第2話 接触

 前髪のズレを直してから楽屋のドアを二回ノックする。「どうぞ」という返事がすぐに聞こえてきたので息を軽く吸ってからドアを開ける。


「お疲れ様です、黒川さん」


 背筋は伸ばしてハキハキと喋る。常に優しい笑顔。それが黒川彩乃のマネージャー、清水雪菜の特徴だった。


 事前情報から私は完全に清水雪菜に変装をしていた。当の清水は偽の業務メールで今日はオフ、と伝えられているため彼女と遭遇することもない。


 殺そうと思えばすぐに殺せる……とは思っていたのだけど、いざ接近してみると、黒川の周りには常に数人のボディーガードが身を潜めていて、隙がなかった。それこそ一人のアイドルにつくボディーガードにしては不自然なくらいに。だからこそマネージャーに変装をして黒川に接近を謀ったのだ。

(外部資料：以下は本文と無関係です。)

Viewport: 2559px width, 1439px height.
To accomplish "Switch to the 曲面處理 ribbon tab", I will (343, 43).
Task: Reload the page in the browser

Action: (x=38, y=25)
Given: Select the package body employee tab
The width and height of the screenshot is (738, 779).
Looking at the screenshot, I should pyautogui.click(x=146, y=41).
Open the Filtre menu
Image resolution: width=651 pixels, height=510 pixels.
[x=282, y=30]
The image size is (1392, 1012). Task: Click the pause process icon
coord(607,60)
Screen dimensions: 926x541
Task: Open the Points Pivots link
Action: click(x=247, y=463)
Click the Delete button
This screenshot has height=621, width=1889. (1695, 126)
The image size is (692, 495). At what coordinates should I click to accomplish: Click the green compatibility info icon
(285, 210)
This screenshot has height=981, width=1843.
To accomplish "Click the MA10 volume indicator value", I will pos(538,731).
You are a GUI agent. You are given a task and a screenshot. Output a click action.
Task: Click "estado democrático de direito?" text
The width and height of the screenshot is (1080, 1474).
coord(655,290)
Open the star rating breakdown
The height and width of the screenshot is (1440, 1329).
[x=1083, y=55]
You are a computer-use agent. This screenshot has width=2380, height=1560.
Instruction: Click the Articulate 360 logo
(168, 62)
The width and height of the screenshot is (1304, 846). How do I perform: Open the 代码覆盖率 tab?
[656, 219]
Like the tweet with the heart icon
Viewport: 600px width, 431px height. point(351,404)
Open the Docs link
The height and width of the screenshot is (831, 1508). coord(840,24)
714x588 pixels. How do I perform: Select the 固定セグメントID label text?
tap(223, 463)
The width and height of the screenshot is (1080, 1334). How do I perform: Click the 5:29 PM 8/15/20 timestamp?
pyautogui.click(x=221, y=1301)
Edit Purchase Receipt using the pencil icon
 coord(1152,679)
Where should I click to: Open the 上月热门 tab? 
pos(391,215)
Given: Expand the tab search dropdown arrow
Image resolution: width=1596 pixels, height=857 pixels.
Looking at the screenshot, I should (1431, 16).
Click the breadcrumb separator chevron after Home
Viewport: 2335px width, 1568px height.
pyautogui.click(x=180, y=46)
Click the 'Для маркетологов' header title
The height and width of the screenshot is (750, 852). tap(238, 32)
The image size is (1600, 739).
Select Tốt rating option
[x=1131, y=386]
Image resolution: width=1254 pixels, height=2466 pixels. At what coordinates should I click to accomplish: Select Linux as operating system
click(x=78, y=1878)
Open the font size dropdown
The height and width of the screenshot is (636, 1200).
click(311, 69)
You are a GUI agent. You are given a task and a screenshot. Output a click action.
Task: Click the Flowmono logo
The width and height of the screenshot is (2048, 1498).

 それに、変身して黒川に接近すれば彼女の人となりを知っておけるし、他の組織の動向も探っておけるしね。


 それにしても……


 顔小さ かわいっ!


 写真で見るより実物を見る方が何倍も顔が小さいし可愛かった。肌は真っ白で綺麗だし、セミロングの黒髪はより一層の顔の小ささを引き立てていた。人生で出会った可愛い人ランキングトップに入るのは間違いない。


 え……かわいっ。


「うん、お疲れ、雪菜さん……?あれ?」

「どうしましたか?」

「雪菜さん、今日元気ない?」

「いえ、そんなことありませんが」


 少しヒヤリとしたがまさか変装がバレてるはずがない。しかし、黒川は私のことを不思議そうな目で見ている。


「うーん、あ膝擦りむいてるじゃんどうしたの!」


 ……あっ。

 それは先日の暗殺任務の時に擦った傷だった。

 普段スカートを履くことはないため、スカートを履くと膝が露出するという当たり前のことを忘れてしまっていた。


「ちょっとそこで転んでしまって。大したことないです」


 本当にこの程度の傷なんともないのだけど、黒川は心配そうな目で私のことを見つめてくる。


「あーもう、そんな事言わない、絆創膏……はないから、ほらじっとしてて」


 黒川は私の足元に屈むと左足の傷のある場所にポケットから取りだしたハンカチを結ぶ。


「あの……そんなことして意味は」

「雑菌繁殖したら危ないでしょ」


 怪我した瞬間ならまだしもしばらく経った今ハンカチ巻いたところでって話なんだけど。

 これじゃあどっちがマネージャーか分からない。


「はい、完了!」


 無事傷口をハンカチで覆い終えると立ち上がってにっこりとはにかむ。


「悩みがあったらなんでも言うんだよ?」


 それにしても可愛い上に優しいなんて……凄い、惚れてしまいそう。


「どっちがマネージャーか分かりませんね」

「返事が違うでしょ」

「ありがとうござい…ます?」

「うん、よろしい。ありがとうはみんなが幸せになる魔法の言葉だよっ」


 私の返事にふふん、と満足そうに笑う。


「では、雑誌のインタビューの時間ですね、スタジオ向かいましょうか」

「はーい」


 それにしても、なんだか黒川の前だと上手く自分のペースが掴めない。

 今から彼女を殺すことになるのか、なんて考えたら気が滅入っちゃうなぁ。